§ **WHAT NEEDS TO BE DONE**:
As written and without pictures, set down the lines from the one that contains "You are a computer-use" through the end of the data.

= = = =

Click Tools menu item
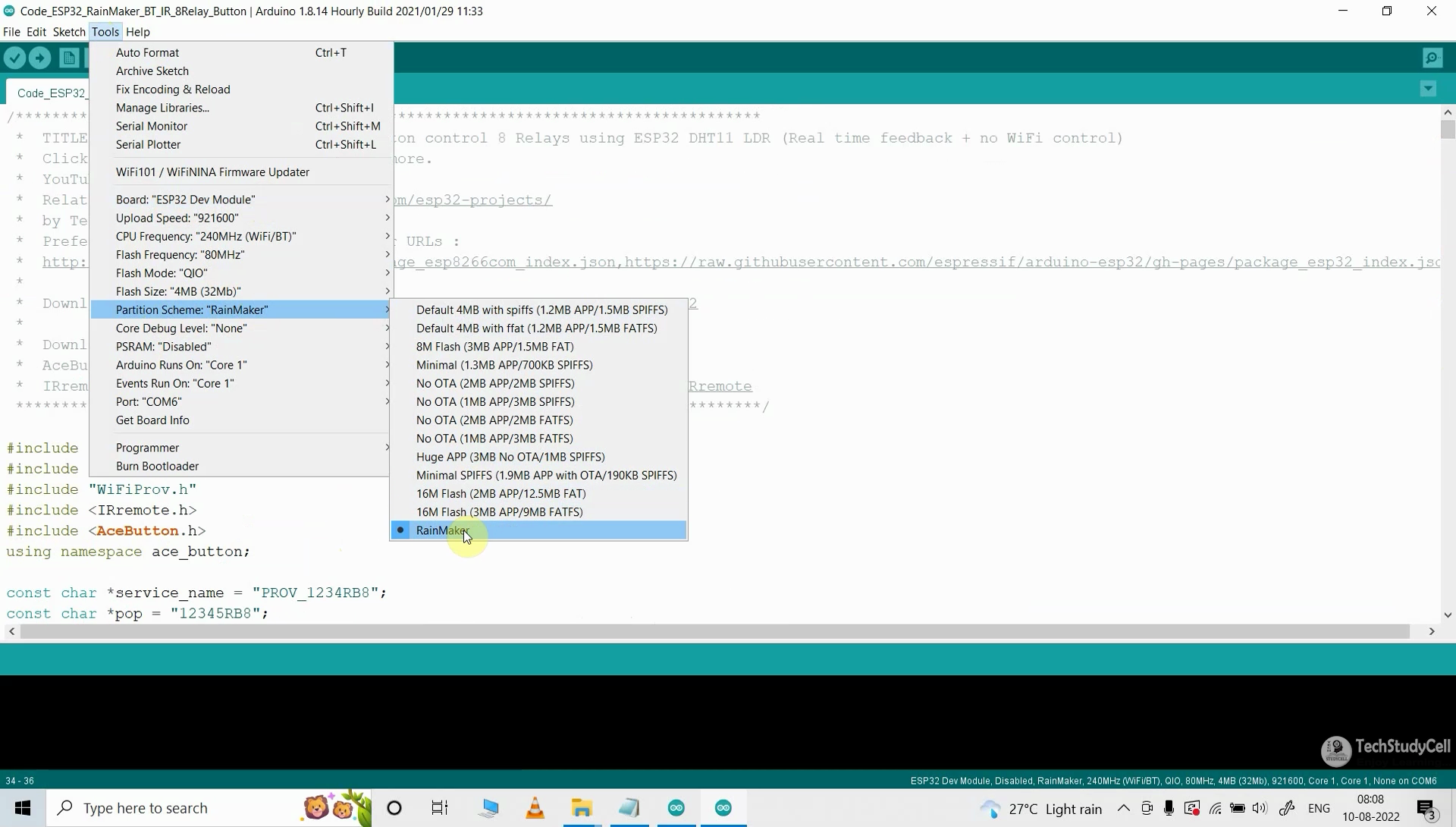 [106, 31]
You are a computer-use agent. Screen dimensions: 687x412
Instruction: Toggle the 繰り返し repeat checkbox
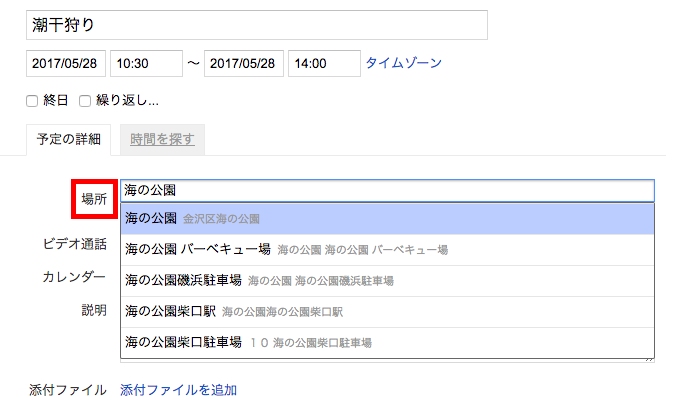85,101
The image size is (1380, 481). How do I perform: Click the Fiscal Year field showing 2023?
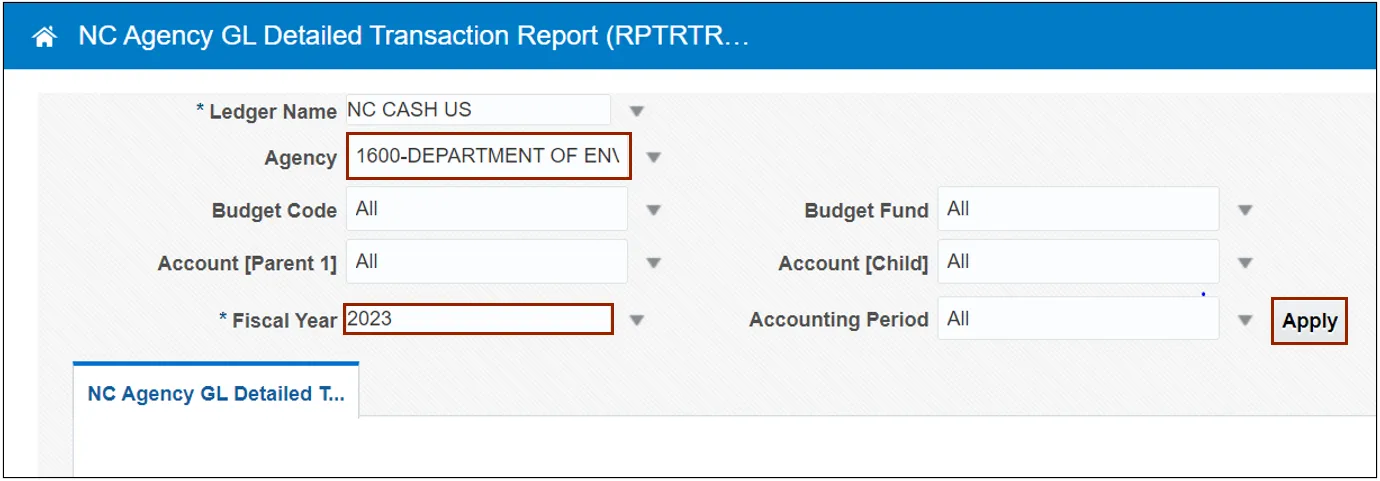pos(477,319)

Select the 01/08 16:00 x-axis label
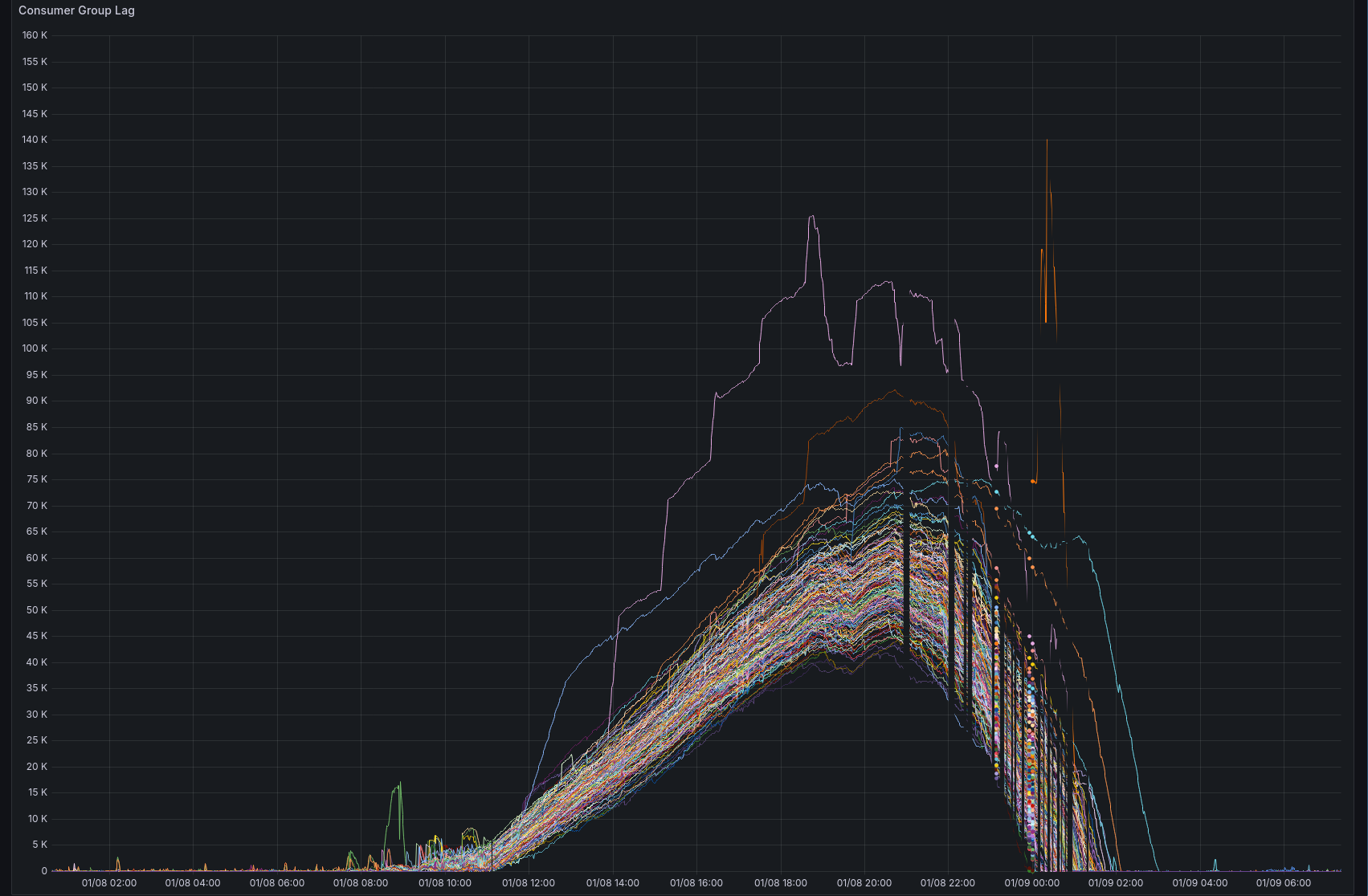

= = = =

§ **REPLY**:
You are a computer-use agent. Screen dimensions: 687x412
Instruction: Toggle the 繰り返し repeat checkbox
85,101
The image size is (1380, 481). How do I perform: Click the Fiscal Year field showing 2023?
pos(477,319)

Select the 01/08 16:00 x-axis label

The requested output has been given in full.